## Problem to solve
Reproduce the part of the TopBraid remote data passage that starts with "Then save the" and goes on through "they are needed.", word for word.

## Text shown
====================

Then save the changes and reload the page in the browser. You should then use Explore > Reset Remote Storage… to inform TopBraid that your asset collection shall be treated as a container for remote data. Unless remote is editable is true, this essentially makes the asset collection read-only and disallows any edits except to the Home asset. Instead, TopBraid EDG will manage the updates to this asset collection, for example by loading missing assets when they are needed.

Attention

You need to use Explore > Reset Remote Storage after any change that may affect access to your remote data. This includes changes to the Remote Data section on the Home asset, but also any changes to the Ontologies that describe which classes and instances are present on the remote data source.

With the connection to the SPARQL endpoint just established, the asset collection will be empty by default. Unless the asset collection operates in complete mode, you need to use the following properties to instruct TopBraid about which assets and instances of which classes exist on the remote data source:

  • Remote namespaces must enumerate the namespaces of all assets on the remote data source that you want to use. For example, use http://www.wikidata.org/entity/ for all wikidata entities from that namespace. This information is used by TopBraid whenever a user navigates to a remote asset, e.g. by following a link from a Geography Taxonomy country to its Wikidata sibling. Using these namespaces, TopBraid and the user interface can determine whether it needs to ask the database for missing triples.

  • Remote classes can be used to inform the Search panel and similar features that it needs to query the remote data sources for instances of certain classes. In the case of the Wikidata sample Data Graph, the only remote class is Wikidata Entity, which is the superclass of all other Wikidata classes such as Wikidata Country. Whenever a user searches for Wikidata Countries, the remote endpoint will be queried to fetch matches.

====================

## Data provided
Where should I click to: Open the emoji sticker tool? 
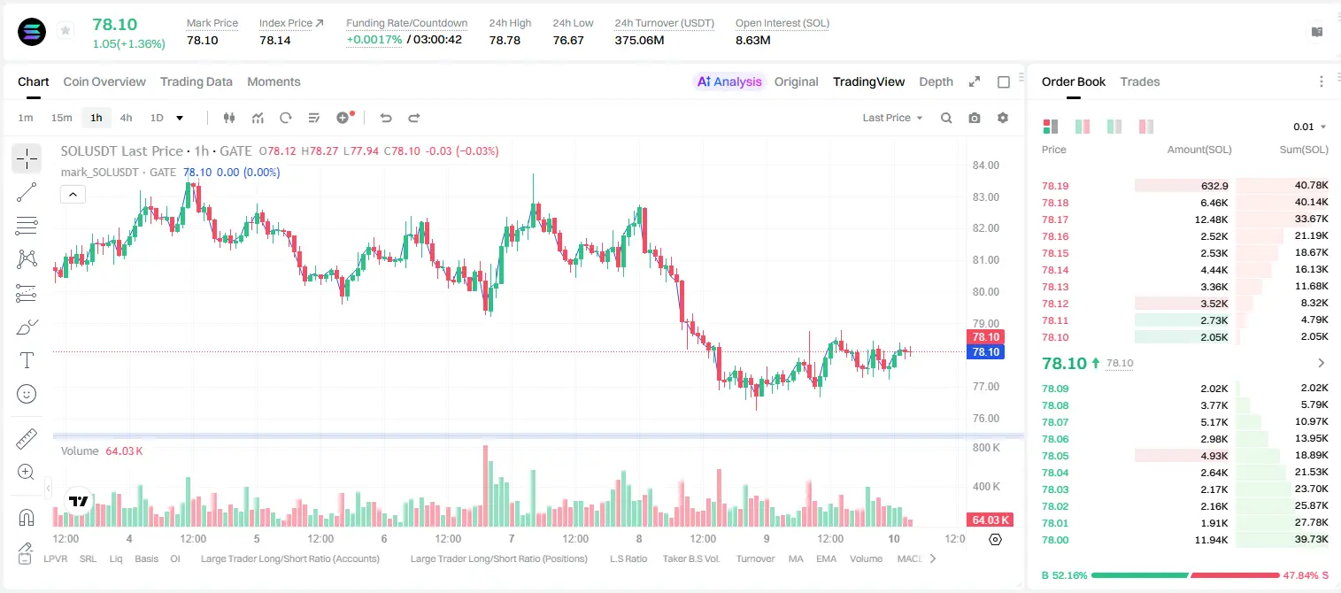27,394
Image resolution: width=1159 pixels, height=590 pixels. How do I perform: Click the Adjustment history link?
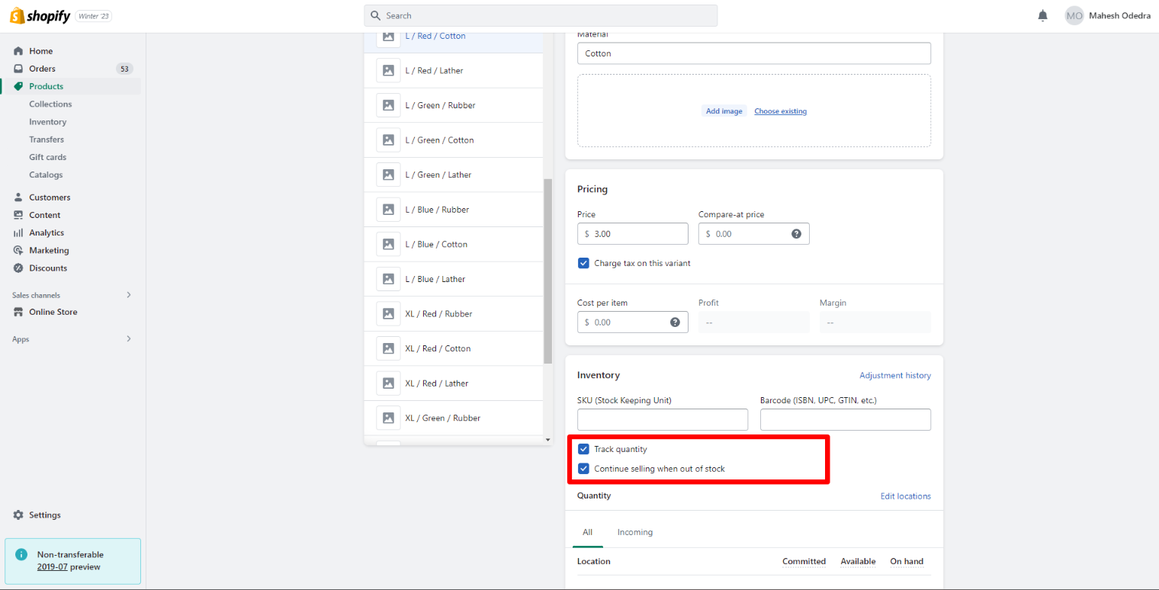click(x=894, y=376)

====================

## Reply
Then save the changes and reload the page in the browser. You should then use Explore > Reset Remote Storage… to inform TopBraid that your asset collection shall be treated as a container for remote data. Unless remote is editable is true, this essentially makes the asset collection read-only and disallows any edits except to the Home asset. Instead, TopBraid EDG will manage the updates to this asset collection, for example by loading missing assets when they are needed.